# Bicycles, Bears, Balloons and bottles...



## JOETHECROW (Apr 14, 2012)

What an outing... Penn Digger and I had been studying an old forgotten valley for a few years now...certain recent circumstances led us to come up with a plan to get up in there...You see, the only practical access was a spot where we _NO WAY _could park and leave a vehicle....so it had been back burnered for awhile while we dug other places... I was studying an old map and looking for other ways in...A very isolated place. Tom suggested a crazy but workable scheme...To haul one or both of our mountain bikes to a nearby "safe spot"...Then bike in. We adjusted this plan to where he dropped me off with our gear, then drove back to an "okay" spot, parked and bicycled about two miles to where I waited,...so far, so good...However, when we were driving to the drop off place, Tom says "what's that up ahead in the road?" at about the same time, we both said "BEAR"!  There was a good sized _black bear,_ sleeping right in the middle of the dirt road! [] Tom tried to manuver to where I could get a pic, but by the time I got him in the view finder he was up, and ran up a steep embankment...Then we both realized Tom had to ride back through there on the bicycle in a few minutes...[8|] We didn't see the bear again till later in the day...

 Here's our rather feeble bear defense system, still, was glad I threw it in the pack this morning..


----------



## JOETHECROW (Apr 14, 2012)

We had to get through _two_ different off limits areas before it was safe to explore and dig...


----------



## JOETHECROW (Apr 14, 2012)

When we came to our first spot on the map, we spotted some promising shards before we even pin-pointed the homestead...

 Black glass base...


----------



## JOETHECROW (Apr 14, 2012)

Early pickle...(some porcupine gnawing visible) [:'(]


----------



## JOETHECROW (Apr 14, 2012)

We found shoe soles, stove parts and med panels in the creek near the first foundation...


----------



## JOETHECROW (Apr 14, 2012)

*


----------



## JOETHECROW (Apr 14, 2012)

We couldn't find an obvious dumpsite, so continued to the next couple of spots...We followed an old trace road way up the valley till it faded away...As we were heading back down, Tom says to me, "What's that up on the hillside?" I had been poking around in an old spring that looked dammed up from a century ago...I looked to where he was pointing, and It looked like one of those foil party balloons from where we were standing...Tom hiked up to it saying that he'd heard there was sometimes a "reward" when finding them... []
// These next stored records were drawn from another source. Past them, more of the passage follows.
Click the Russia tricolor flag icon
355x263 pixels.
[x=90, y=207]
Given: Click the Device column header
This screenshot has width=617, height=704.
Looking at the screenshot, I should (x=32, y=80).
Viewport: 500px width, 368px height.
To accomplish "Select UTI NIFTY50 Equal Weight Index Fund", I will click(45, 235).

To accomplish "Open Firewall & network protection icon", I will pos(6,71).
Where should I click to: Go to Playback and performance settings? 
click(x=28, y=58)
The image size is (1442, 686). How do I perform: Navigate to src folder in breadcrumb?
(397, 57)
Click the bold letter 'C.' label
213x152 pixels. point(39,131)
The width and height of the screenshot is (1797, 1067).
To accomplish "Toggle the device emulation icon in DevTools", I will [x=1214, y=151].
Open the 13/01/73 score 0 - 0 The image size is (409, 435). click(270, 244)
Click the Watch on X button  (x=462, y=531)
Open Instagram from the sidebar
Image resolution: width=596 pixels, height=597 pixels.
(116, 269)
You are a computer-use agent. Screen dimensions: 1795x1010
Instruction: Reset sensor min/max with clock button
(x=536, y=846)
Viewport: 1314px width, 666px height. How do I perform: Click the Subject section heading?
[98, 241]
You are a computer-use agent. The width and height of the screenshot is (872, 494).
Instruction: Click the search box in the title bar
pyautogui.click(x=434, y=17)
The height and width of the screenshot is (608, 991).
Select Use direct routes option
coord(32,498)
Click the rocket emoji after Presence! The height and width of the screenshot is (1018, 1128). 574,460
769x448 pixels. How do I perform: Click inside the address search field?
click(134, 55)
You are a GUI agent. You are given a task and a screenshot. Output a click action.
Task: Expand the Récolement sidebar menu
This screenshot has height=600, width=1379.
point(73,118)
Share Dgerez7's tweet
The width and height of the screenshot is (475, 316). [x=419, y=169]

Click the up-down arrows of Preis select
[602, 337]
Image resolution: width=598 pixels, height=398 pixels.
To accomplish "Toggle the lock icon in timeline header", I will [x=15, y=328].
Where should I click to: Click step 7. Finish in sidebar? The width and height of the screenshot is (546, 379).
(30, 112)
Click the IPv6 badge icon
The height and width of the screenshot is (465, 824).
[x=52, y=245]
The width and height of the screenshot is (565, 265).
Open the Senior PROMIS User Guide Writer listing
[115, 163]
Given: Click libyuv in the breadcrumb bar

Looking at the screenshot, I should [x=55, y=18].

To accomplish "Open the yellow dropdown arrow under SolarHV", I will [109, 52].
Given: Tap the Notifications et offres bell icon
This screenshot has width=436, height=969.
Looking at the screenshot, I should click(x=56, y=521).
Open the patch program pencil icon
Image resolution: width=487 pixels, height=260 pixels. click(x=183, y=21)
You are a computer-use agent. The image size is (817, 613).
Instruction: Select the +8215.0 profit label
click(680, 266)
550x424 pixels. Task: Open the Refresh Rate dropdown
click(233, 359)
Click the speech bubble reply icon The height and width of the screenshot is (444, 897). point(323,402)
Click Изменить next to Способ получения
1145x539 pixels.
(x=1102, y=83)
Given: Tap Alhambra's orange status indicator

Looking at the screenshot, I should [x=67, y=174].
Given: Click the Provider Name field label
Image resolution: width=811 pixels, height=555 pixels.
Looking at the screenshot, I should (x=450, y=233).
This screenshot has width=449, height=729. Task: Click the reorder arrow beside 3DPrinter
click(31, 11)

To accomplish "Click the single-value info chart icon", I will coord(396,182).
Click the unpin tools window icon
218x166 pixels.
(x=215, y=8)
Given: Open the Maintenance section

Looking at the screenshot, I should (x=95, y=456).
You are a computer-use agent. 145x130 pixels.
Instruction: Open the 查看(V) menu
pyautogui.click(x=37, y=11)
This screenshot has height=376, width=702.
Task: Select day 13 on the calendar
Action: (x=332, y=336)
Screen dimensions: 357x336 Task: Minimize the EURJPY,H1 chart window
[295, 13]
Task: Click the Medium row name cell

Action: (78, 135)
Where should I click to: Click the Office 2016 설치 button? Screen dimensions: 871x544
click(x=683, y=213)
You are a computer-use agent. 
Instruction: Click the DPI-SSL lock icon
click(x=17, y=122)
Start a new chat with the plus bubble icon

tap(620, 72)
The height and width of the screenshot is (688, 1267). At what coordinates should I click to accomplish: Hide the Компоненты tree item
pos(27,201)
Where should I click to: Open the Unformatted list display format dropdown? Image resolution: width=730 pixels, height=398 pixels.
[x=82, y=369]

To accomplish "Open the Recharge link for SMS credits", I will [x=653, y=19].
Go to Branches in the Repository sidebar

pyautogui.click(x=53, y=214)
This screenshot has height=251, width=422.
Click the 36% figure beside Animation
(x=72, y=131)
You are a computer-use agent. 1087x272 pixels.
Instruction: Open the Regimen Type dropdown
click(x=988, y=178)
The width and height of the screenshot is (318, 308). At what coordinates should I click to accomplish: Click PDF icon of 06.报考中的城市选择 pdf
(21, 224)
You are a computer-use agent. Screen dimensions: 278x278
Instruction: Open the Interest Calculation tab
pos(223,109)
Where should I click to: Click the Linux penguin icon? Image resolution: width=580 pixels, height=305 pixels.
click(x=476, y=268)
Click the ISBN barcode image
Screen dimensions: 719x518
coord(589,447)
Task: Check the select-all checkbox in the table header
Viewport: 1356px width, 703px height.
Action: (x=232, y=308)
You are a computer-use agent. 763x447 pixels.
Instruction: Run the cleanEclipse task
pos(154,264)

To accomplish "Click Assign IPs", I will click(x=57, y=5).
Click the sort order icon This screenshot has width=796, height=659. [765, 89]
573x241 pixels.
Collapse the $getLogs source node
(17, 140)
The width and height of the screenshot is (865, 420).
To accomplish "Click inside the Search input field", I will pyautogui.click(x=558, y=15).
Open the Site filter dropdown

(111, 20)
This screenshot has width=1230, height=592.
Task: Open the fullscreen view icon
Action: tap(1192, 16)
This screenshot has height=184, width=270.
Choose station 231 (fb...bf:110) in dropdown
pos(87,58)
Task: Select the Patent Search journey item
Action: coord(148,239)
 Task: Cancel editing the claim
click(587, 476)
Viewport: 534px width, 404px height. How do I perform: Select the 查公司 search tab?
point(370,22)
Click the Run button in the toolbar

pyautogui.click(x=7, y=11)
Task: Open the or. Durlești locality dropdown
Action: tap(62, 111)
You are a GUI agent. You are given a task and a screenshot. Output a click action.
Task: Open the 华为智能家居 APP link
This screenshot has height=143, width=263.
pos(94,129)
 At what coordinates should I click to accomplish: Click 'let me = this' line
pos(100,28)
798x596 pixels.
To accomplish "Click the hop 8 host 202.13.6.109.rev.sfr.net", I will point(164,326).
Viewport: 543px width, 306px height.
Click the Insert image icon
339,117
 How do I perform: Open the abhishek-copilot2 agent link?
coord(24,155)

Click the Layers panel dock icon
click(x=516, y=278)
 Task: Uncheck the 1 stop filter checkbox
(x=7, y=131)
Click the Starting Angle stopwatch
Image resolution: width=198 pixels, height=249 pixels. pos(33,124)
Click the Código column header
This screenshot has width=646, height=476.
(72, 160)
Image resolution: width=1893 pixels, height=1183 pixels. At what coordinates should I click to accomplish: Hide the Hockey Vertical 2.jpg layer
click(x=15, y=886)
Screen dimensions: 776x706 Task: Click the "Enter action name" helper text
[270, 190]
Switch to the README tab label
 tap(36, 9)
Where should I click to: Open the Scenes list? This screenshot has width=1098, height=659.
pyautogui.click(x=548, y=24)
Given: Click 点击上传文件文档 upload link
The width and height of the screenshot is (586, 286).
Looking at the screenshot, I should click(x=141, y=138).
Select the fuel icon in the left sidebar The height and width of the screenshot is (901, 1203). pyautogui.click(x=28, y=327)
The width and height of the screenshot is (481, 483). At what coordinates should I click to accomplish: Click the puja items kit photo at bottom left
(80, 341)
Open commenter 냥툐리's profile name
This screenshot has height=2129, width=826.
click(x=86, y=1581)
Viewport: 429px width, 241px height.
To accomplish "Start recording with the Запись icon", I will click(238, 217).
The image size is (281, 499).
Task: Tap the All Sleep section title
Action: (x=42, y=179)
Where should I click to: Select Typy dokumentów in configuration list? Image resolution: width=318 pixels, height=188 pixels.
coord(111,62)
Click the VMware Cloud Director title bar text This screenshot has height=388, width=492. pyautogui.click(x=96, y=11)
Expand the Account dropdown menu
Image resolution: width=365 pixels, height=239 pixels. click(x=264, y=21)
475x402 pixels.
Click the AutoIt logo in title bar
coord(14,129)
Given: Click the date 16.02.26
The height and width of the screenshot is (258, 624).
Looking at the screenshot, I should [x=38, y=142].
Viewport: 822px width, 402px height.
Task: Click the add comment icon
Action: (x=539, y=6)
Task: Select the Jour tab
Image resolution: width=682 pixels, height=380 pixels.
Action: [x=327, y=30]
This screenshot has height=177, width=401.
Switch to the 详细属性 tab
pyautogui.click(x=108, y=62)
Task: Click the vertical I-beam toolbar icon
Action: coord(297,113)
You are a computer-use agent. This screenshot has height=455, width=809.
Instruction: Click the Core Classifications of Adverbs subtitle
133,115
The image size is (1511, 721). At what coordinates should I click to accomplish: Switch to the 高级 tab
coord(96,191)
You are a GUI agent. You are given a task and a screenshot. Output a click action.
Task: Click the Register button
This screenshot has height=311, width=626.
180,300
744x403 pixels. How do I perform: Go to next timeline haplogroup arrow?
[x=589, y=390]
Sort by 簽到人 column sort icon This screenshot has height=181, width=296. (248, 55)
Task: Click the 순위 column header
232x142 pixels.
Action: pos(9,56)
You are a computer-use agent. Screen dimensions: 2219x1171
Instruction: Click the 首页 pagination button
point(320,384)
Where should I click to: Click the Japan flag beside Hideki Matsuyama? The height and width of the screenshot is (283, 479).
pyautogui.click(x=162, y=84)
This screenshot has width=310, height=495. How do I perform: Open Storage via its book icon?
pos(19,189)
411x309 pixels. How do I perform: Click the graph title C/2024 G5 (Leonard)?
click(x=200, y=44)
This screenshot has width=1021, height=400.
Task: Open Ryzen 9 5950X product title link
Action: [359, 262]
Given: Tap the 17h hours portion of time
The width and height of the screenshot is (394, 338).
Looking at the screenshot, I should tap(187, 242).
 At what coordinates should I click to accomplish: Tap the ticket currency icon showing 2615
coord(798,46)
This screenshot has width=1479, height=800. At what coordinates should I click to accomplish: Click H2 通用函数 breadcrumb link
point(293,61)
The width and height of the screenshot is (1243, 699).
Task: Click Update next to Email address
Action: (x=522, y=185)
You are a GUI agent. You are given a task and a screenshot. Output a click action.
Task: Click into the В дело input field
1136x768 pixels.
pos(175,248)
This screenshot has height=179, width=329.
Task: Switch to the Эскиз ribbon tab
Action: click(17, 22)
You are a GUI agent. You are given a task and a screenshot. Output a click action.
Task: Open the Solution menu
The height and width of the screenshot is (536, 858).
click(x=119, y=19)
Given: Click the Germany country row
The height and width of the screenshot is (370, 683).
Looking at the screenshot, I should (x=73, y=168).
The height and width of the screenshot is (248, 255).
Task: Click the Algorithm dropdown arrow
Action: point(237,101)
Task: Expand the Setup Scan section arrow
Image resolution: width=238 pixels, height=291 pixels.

 No reward....[]  Or WAS there???[]


----------



## JOETHECROW (Apr 14, 2012)

Next thing I hear is "Holy ***t,...Check this out![]


----------



## JOETHECROW (Apr 14, 2012)

About three feet away from the balloon was this crazy cool amber blob...


----------



## JOETHECROW (Apr 14, 2012)

Okay,...it was laying right on top, was alone (and whole)....so check out it's backside..[]


----------



## surfaceone (Apr 14, 2012)

Hey Joe & Mayor Tom,

 Great story so far. I'm digging the approach. The creative boundary penetration and the code words. 

 Not a porcupine fan. Use'ta get $2 a nose as a kid. Is that a flare gun? When's bear season?

 Sorry didn't want to interrupt, but I always enjoy your journeys. And this yarn is off to a toothy start.

 This is so fine!


----------



## JOETHECROW (Apr 14, 2012)

What are the odds?? We scoured the entire area, but only found a few broken crock pieces...nothing else. We decided to hike back out, checking out the spot with the shoes again on the way down.


----------



## epackage (Apr 14, 2012)

Lovin that blob !!!!!!!!!!!!!!!!!!!!


----------



## JOETHECROW (Apr 14, 2012)

Had a great pic of Tom to post, but he prefers incognito...[8D] 

 As we hiked down a slightly different way, we were walking along this level spot, and I wandered to the gully edge thinking the spot looked way too level to be natural....even though it showed not on our map, There was glass and pottery down in the creek!


----------



## JOETHECROW (Apr 14, 2012)

We walked around, trying to make sense of the place, and found a couple shallow dug out spots on the side of the embankment, the trail of shards seemed to lead to the one dug out spot, then we started thinking maybe the people living there put their privy on the edge of the bank...Tom started digging and we started finding buttons, aqua shards and square cut nails....


----------



## JOETHECROW (Apr 14, 2012)

We dug around the embankment, trying to find the concentration of glass, but it was random...A bottle here, another there, and lots of cool shards too...Tom dug this one out down below the privy...


----------



## JOETHECROW (Apr 14, 2012)

*


----------



## JOETHECROW (Apr 14, 2012)

Then this one came out....Tom was doing the "please be whole" mantra....[] (We've all uttered those words...) Sorry I don't have more in situ pics, but was too busy digging...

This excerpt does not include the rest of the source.